2) Show them how to do something instead of telling them. As the old saying goes, it’s always better to show someone how to do something rather than telling them. Kids see their parents as role models and are more likely to follow suit if the parent is also performing the same tasks. For example – at the end of dinner, instead of instructing your child to bring their plate into the kitchen, tell them to follow you. Have them watch you rinse your plate before putting it in the sink, and then tell them it’s their turn. Children are extremely impressionable and are infinitely more likely to do something if they see mom or dad doing it first!

3) Give praise to positive behavior. We’re very big on positive reinforcement here at Tutor Doctor, and for good reason – giving praise and small rewards for good behavior is always more effective than its opposite (punishing bad behavior). If your child is doing a great job keeping track of the responsibilities you’ve assigned them, reward that behavior! Children respond more to positive reinforcement than anything else. However, it’s also important not to over-reward your child as this could have the opposite effect – you don’t want them to be doing something just for a prize. For this reason, we recommend primarily using positive verbal reinforcement. In general, kind compliments and praise are going to be more beneficial than material rewards.

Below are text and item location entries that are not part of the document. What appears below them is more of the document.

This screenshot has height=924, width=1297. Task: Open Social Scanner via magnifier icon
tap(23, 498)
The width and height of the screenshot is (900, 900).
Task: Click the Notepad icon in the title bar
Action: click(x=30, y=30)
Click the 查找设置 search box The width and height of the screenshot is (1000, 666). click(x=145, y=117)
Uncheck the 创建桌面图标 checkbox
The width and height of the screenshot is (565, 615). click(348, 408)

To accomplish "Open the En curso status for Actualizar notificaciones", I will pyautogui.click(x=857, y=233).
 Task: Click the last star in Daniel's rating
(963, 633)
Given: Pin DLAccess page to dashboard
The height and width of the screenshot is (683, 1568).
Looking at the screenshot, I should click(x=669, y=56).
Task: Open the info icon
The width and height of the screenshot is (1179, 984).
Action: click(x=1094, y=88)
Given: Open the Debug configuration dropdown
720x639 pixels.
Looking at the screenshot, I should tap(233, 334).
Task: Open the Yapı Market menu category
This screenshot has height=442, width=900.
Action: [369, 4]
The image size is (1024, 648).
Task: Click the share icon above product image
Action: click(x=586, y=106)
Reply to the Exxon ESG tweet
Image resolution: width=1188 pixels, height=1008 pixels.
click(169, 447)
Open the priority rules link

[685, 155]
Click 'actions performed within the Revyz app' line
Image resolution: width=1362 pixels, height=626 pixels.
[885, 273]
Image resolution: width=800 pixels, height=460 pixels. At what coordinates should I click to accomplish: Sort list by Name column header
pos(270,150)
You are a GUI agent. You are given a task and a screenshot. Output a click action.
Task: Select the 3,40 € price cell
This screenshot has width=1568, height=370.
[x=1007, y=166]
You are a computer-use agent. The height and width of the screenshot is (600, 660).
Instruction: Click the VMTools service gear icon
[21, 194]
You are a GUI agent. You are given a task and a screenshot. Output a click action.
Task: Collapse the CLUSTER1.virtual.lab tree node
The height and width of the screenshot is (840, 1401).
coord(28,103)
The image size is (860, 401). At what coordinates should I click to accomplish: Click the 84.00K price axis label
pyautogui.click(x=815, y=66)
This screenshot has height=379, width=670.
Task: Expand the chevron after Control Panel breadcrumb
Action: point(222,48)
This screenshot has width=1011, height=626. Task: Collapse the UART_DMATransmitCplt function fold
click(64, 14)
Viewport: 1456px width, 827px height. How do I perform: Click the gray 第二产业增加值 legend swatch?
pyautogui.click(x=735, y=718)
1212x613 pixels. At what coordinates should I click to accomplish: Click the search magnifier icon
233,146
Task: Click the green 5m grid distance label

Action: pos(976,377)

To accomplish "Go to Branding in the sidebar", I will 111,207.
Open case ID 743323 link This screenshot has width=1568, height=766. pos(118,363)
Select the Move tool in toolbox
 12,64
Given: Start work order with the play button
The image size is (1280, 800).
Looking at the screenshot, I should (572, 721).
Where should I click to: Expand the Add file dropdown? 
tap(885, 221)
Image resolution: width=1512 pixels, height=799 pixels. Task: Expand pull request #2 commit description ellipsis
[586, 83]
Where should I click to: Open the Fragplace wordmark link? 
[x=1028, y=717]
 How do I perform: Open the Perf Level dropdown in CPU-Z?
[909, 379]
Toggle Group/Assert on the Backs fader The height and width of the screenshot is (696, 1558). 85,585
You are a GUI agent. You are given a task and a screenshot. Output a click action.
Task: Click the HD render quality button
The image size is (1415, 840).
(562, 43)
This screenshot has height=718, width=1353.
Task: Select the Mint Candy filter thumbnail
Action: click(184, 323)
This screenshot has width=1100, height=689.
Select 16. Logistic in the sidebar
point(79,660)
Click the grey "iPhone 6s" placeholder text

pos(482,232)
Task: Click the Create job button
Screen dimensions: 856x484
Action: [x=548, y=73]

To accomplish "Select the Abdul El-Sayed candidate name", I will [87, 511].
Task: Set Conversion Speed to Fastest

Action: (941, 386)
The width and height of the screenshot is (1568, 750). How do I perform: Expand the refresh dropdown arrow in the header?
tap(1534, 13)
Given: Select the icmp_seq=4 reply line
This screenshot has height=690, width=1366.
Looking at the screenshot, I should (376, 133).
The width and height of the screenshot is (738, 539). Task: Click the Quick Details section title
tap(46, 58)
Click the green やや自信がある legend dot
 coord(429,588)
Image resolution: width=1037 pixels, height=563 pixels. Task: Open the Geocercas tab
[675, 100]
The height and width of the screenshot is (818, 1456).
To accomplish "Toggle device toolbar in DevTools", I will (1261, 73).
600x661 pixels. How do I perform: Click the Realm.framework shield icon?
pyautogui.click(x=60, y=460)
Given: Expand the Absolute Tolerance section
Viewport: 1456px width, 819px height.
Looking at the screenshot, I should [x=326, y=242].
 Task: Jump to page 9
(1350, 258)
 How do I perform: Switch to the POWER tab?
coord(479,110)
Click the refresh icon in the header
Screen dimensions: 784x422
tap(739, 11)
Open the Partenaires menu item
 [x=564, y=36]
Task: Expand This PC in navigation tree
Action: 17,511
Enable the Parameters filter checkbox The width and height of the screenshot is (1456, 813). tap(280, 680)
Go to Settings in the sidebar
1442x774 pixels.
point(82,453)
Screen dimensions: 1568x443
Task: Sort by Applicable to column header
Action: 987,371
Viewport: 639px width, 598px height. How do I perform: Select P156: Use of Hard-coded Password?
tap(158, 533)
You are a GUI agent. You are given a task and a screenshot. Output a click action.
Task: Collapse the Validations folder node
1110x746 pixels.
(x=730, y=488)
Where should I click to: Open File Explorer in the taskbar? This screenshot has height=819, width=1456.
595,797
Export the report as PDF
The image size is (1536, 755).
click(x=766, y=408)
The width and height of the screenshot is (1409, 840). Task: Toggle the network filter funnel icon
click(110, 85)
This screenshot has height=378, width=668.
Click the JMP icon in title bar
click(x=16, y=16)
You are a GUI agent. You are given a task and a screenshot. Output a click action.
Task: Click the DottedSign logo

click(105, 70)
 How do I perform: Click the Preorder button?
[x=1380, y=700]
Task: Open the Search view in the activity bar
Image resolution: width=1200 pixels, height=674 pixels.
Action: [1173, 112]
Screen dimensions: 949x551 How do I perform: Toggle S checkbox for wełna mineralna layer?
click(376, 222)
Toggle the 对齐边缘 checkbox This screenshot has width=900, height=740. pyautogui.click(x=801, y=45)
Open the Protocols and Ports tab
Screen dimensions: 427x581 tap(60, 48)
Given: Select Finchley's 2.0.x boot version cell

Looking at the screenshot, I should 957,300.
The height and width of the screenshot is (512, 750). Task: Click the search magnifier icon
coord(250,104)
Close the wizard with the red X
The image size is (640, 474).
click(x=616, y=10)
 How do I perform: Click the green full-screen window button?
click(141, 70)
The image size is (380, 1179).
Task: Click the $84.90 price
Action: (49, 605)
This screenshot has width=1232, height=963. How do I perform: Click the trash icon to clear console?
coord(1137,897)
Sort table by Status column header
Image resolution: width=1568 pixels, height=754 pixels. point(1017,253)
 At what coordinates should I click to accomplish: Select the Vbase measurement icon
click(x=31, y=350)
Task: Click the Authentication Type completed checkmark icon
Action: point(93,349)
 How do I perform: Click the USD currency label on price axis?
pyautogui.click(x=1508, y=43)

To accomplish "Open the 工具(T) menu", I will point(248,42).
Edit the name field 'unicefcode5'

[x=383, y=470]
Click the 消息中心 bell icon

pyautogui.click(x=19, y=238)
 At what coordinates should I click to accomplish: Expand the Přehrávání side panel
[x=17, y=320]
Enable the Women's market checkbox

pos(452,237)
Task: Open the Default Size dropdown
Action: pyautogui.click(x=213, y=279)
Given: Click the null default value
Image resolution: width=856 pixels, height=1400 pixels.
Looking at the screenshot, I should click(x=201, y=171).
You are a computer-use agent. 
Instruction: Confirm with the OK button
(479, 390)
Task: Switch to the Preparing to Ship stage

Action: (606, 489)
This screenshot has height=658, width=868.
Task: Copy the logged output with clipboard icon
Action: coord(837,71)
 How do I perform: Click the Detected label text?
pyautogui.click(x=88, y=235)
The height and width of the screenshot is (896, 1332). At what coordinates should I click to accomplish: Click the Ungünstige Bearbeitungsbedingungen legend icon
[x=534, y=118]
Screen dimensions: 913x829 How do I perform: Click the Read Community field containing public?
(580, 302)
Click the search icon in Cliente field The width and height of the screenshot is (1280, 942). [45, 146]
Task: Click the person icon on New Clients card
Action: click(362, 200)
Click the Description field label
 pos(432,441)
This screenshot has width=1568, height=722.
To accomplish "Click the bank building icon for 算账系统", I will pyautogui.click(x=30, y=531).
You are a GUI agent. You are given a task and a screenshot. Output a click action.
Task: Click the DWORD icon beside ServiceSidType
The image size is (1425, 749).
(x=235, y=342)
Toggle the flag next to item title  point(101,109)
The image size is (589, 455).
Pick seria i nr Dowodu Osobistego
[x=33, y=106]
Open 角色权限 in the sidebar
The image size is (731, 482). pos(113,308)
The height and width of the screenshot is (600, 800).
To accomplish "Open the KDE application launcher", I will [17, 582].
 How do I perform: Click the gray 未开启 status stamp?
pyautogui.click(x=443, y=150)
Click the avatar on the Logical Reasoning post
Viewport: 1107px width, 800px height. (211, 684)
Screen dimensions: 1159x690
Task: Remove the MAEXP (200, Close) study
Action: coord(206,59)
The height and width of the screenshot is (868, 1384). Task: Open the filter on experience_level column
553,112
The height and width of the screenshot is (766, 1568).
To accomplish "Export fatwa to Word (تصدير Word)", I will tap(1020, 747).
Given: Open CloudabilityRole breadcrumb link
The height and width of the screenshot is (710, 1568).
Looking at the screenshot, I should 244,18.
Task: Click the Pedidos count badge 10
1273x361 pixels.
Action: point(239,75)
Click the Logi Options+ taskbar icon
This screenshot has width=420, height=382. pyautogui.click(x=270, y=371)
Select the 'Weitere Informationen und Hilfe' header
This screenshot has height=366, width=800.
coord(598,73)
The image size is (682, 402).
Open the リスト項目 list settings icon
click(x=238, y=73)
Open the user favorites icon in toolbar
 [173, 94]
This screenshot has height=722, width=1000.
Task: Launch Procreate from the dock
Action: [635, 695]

4) Let them make mistakes. Another old saying proves itself to be true –you can’t make an omelette without breaking a few eggs. In other words, we all need to make mistakes in order to succeed. When it comes to children, it’s healthy for them to learn from their mistakes. Although we may have the urge to shield our kids from disappointment, the truth is that making mistakes is the only way for them to fully learn and grow as people. A while back, we used an example in our “How to Teach Your Teens to Be Financially Savvy” blog about a teen that spent his entire allowance too quickly:

“Consider this – your teen decides to spend all $100 in their bank account on two new video games. They have the games, but they also now have no money left in their account for the rest of the month. This is a great way to introduce budgeting, and more importantly, financial responsibility. It is better for your teen to make a mistake now and spend ‘too much allowance’ than later in life when real money is at stake!”

And really, that’s the point – it’s truly better for children to learn from small mistakes now rather than larger ones later. Responsibility, more specifically personal accountability – is never fully observed until we make a mistake, but in the process also teaches us what to avoid next time. Ultimately, this mentality helps your kids not to be overly critical of themselves when they do make a mistake – it happens to the best of us, and learning how to deal with it in a healthy way is a skill they will rely on for the rest of their lives.